Security

The design choice has been to have a (strong) layer enforced by the MQTT broker for every module belonging to the same house and second (weaker) layer to handle users within the same house implemented within the application.

  • This avoids creating a new MQTT user for every new user in the house since eGeoffrey has no access to MQTT configuration
  • allow implementing additional capabilities delegating to e.g. house admin users complete control over their user base, setting/resetting passwords etc.
  • Despite users' security is enforced only at the application layer, this is still only related to the isolated house

Modules

Each module connecting to message bus has to know at least the gateway location and optionally how to authenticate against it. This means the authentication and authorization logic lives outside eGeoffrey since it is in charge of the message bus.

Authentication

  • Since eGeoffrey's main use case is when deployed in a secure, controlled environment (e.g. local LAN), by default no authentication is enforced
  • Each module authenticates against MQTT using the house_id as username and an optional password
    • all the modules share the same credentials to allow ease of use but still maximum isolation between houses
    • For an open MQTT broker with no restrictions, authentication works in the same way (username/password is not enforced by the broker)
    • An admin interested in hosting multiple houses has to configure a new user in MQTT only once when a new house is added
    • Advanced users can configure the MQTT broker to enforce authentication with username/password, client certificate or client_id prefix.

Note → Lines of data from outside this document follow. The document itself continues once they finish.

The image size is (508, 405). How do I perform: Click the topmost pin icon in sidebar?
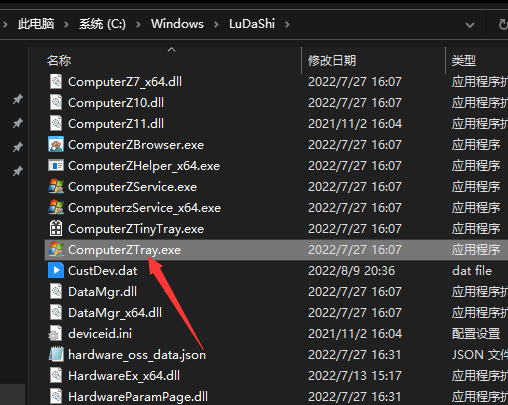[18, 99]
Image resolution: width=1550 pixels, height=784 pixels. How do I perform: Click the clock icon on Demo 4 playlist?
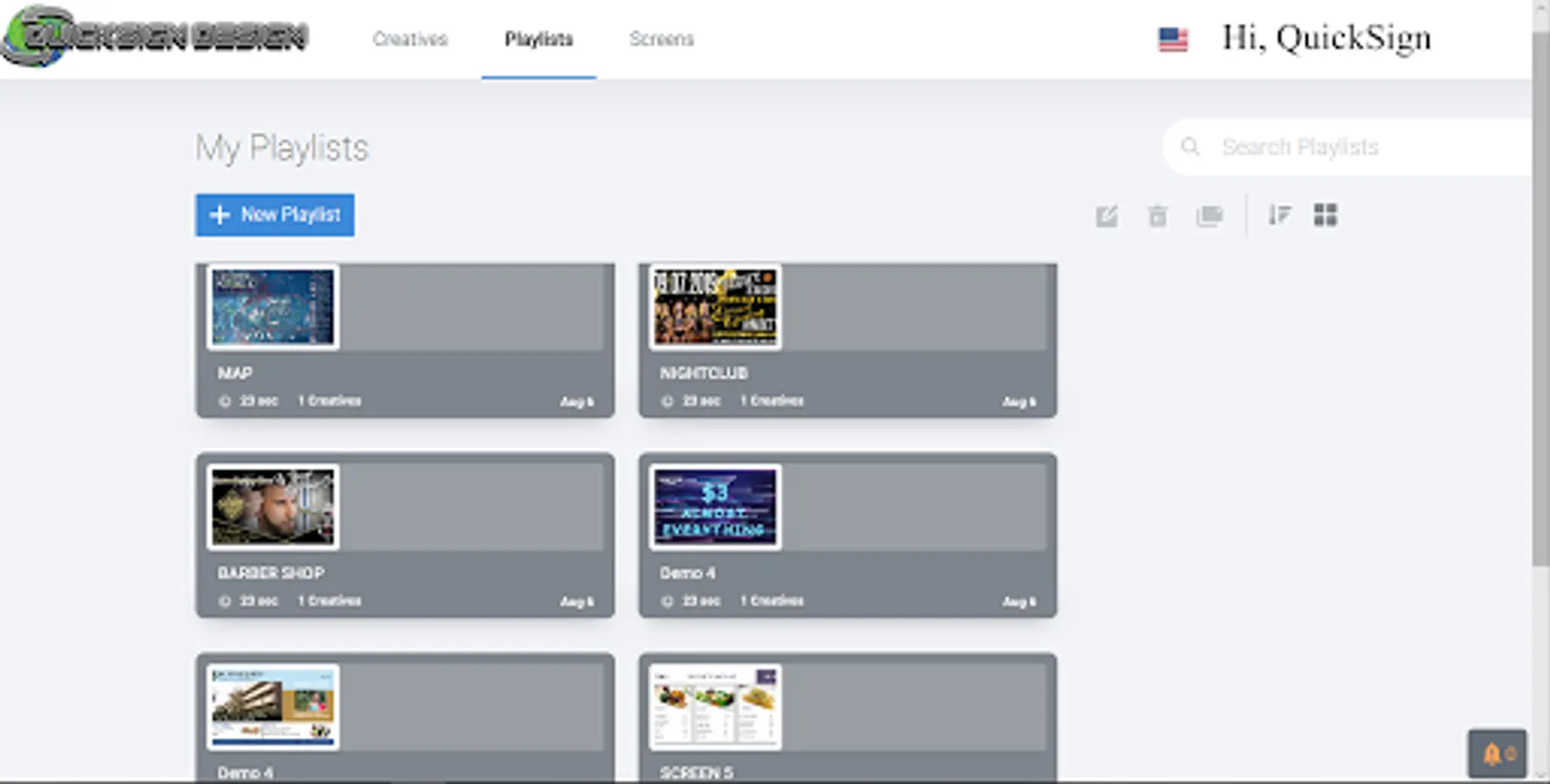tap(667, 600)
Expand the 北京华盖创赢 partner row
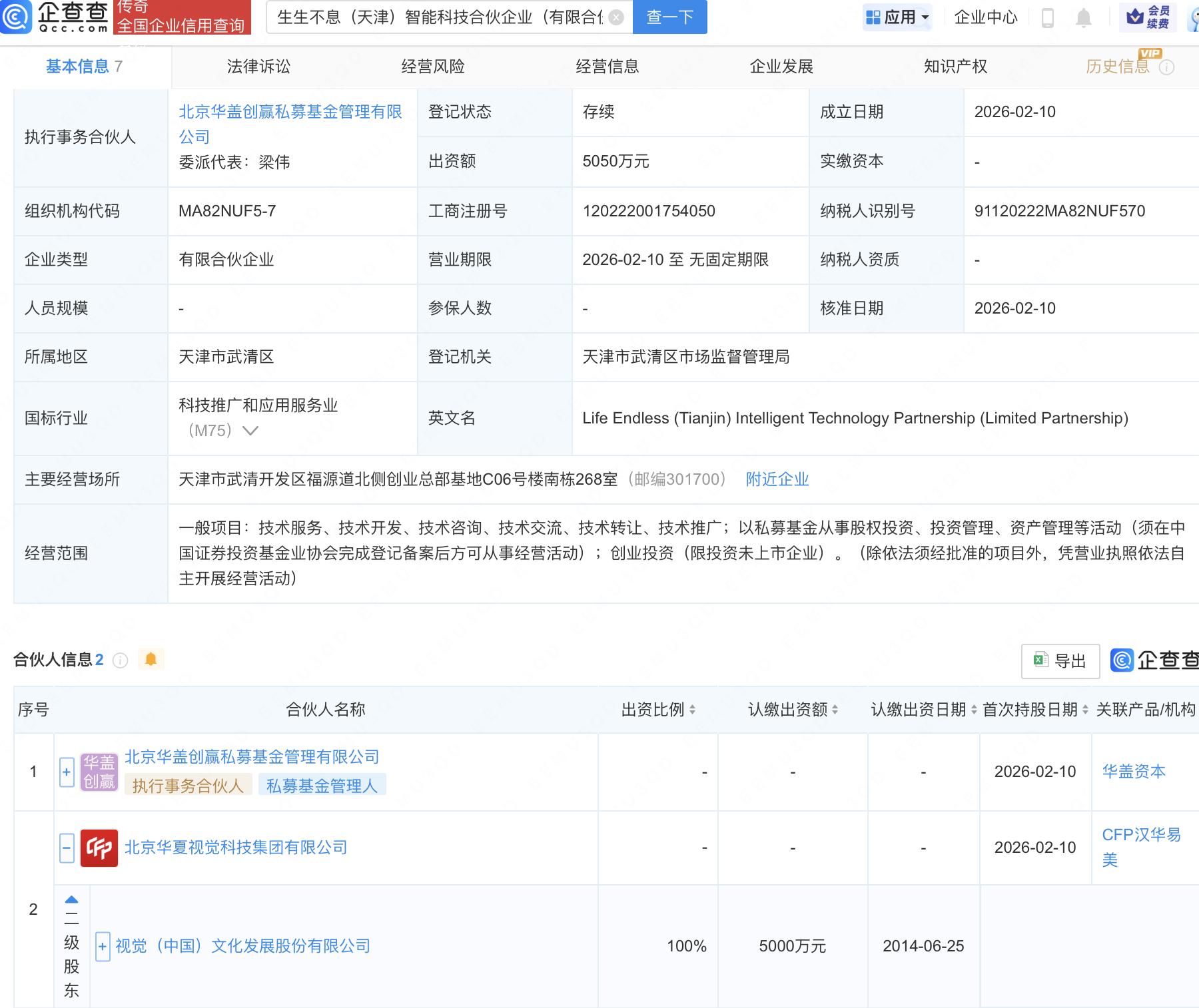Viewport: 1199px width, 1008px height. point(67,772)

All of those are supported by eGeoffrey

Authorization

  • by default no ACL is enforced; however eGeoffrey's SDK silently discard any message whose recipient is a different house the one is taking care of
  • An admin interested in isolating multiple houses running on the same broker can enforce a single, simple ACL which will restrict access based on username (e.g. the house_id): pattern readwrite egeoffrey/+/%u/#

Confidentiality

  • By default, modules connect to the gateway over an insecure websocket connection over port 443/tcp
  • If you need to ensure confdentiality of the data transmitted by the modules to the gateway, either enable SSL to the websocket listener or make them connecting to the secure MQTTS port 8883/tcp. To do so, set in your .env file:
    • EGEOFFREY_GATEWAY_PORT=8883
    • EGEOFFREY_GATEWAY_TRANSPORT="tcp"
    • EGEOFFREY_GATEWAY_SSL=1

Users

This is referring to users operating within the same house accessing the web GUI.

Authentication

  • the web gui tries first to connect to the MQTT broker residing at the URL the user is visiting without authentication (the default). If it fails (broker elsewhere? username/password required?) shows up a login page requesting the user the gateway hostname, port, house_id, house passocde and, username and password.
  • The latter (username and password) are stored in the gui/users.yml configuration file. Password is not secured (clear-text) since this is belonging to the weaker layer of security and authentication is happening on the client side.
  • Users can be managed entirely from within the eGeoffrey web interface.
  • By default the following two users are available:
    • guest / <no password>: guest user (belongs to the `guests group)
    • admin / admin: admin user (belongs to the house_admins and egeoffrey_admins groups)

Authorization

  • eGeoffrey defines groups in the gui/groups.yml configuration file. A user can be part of multiple groups. The following groups are defined but a user can add additional groups:
    • guests: can access all the pages of the web interface but the admin pages
    • house_admins: can access all the pages of the web interface as well as configure the house, its sensors and rules
    • egeoffrey_admins: can access all the pages of the web interface, configure the house and manage eGeoffrey (list installed packages and modules, review logs, access the marketplace, etc)
  • Authorization is enforced client-side in the web interface
  • admin users can restrict access to individual widgets or entire pages by granting access only to specific groups

Confidentiality

  • By default, the web gui application connect to the gateway over an insecure websocket connection over port 443/tcp
  • If you need to ensure confidentiality of the data transmitted by the modules to the gateway, enable SSL to the websocket listener (mqtts is not supported by the javascript library). Ensure the certificate to be valid

Database

By design every house is supposed to be hosted on a dedicated Redis database server. Password authentication, if needed, is supported in this configuration.

If MongoDB is used as a backend database, a single database can host multiple houses (this scenario would not be possible with Redis). Authentication with username and password is supported in this configuration. It is up to the admin to provision users to MongoDB, ideally assigning a dbAdmin role only for the assigned database (e.g. the house_id) to the user.